## [EXTRACT PROVIDED]
================

What Science and Your Gut Already Know About Starting Over
New Chapters
Three months ago I closed a company I had built with everything I had. So much of my own money, eighteen months of my identity, and a clinical framework I genuinely believed in.
When the doors closed in January, I honestly did not know how to begin again.
What I discovered in the past few months is that, like most women over 50 I know, we are resilient.
By this time in life we’ve experienced multiple endings: a company, a marriage, a career, a relationship, a home, or simply a version of yourself you had invested in completely.
Today’s wellness industry, with the wisdom of 20-somethings, hands you a 30-day journal and tells you to practice gratitude.
The actual research says something far more interesting.


The Story You Tell
Psychologists who study how humans recover from significant loss have documented something that does not get nearly enough attention: recovery depends less on the scale of what was lost and more on the narrative you construct around it.
Martin Seligman, the father of positive psychology, spent decades studying what he called learned optimism, the practiced ability to see setbacks as temporary, specific, and external rather than permanent, pervasive, and personal.
A pessimist loses a marriage and concludes she is not someone who gets to have love.
An optimist loses a marriage and concludes that this particular relationship, at this particular time, with this particular set of circumstances, did not survive.
The difference between those two interpretations is not a personality trait you either have or you do not: It is a cognitive skill you can learn.

================

## [INPUT DATA]

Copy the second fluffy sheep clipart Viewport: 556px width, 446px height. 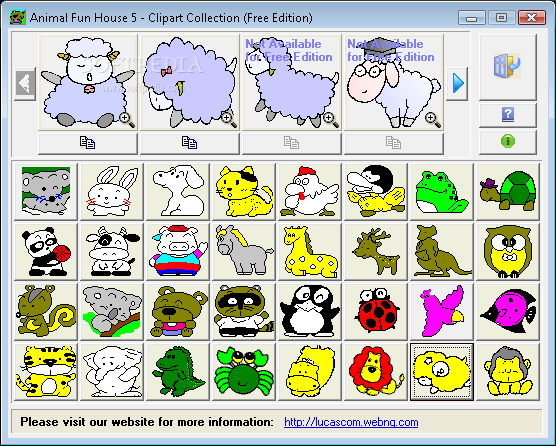pyautogui.click(x=190, y=143)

================

## [STUDY QUESTIONS]
- 1) Answer these questions about the essay on starting over:
(a) How long ago did the writer close the company?
(b) What does the wellness industry hand you?
(c) How does learned optimism see setbacks?
- 2) Pick up the essay on starting over after its final sentence and keep it going.

## [TASK RESULTS]
- 1)
(a) Three months ago.
(b) A 30-day journal, along with the instruction to practice gratitude.
(c) As temporary, specific, and external rather than permanent, pervasive, and personal.

- 2)
Intuition is Intelligence
A landmark study published in the Proceedings of the National Academy of Sciences, conducted by researchers at Harvard, Boston University, and the National Institute on Aging, tracked over 159,000 women across racial and ethnic groups and found that the most optimistic women lived an average of 5.4 percent longer than the least optimistic.
They were also significantly more likely to survive past 90. Lifestyle factors like diet, exercise, and body weight accounted for only 25 percent of that association. The remaining 75 percent came down to the way women perceived the future.
Joy, purpose, and believing that good things happen are the most powerful biomarkers.
Warren Buffett makes major financial decisions by feel first and validates them with data second.
Antonio Damasio, the neuroscientist whose somatic marker hypothesis changed how we understand human decision-making, proved why that works.
His work found that what we experience as intuition is the body’s archive of accumulated experience, compressed into a signal.
When something feels right, and a direction feels alive, it’s not some woo-woo mystical thing.
It’s your nervous system processing pattern recognition at a speed your conscious mind cannot match!
Small Habits Compound
NIH research on habit formation shows that small behaviors practiced consistently in a stable context migrate from the prefrontal cortex, where willpower lives and depletes, into the basal ganglia, where they run automatically and without effort.
James Clear calls this casting votes for the identity you are building in Atomic Habits. A published review in the British Journal of General Practice found that participants in a small habit based behavior change program who practiced consistently over 32 weeks reported that their new behaviors had become automatic, second nature, something they felt strange without doing.
What all this means is you do not rebuild all at once: you rebuild by doing one small thing every day until it is second nature, and then you add a new thing.
Tim Ferriss often quotes Admiral William McRaven on the act of making your bed each morning: completing one task creates a small sense of pride, which creates the next task, which creates the next, until by the end of the day that one small act has turned into many.
He calls winning the morning winning the day.

Tips To Start Over
Take Time to Grieve
The research on identity reconstruction after significant loss is clear that you need time to understand what actually happened before you can build something new or “move on.” This is a necessary precondition for a beginning. If you skip this step, and rebound into anything new right away, the old patterns might creep in.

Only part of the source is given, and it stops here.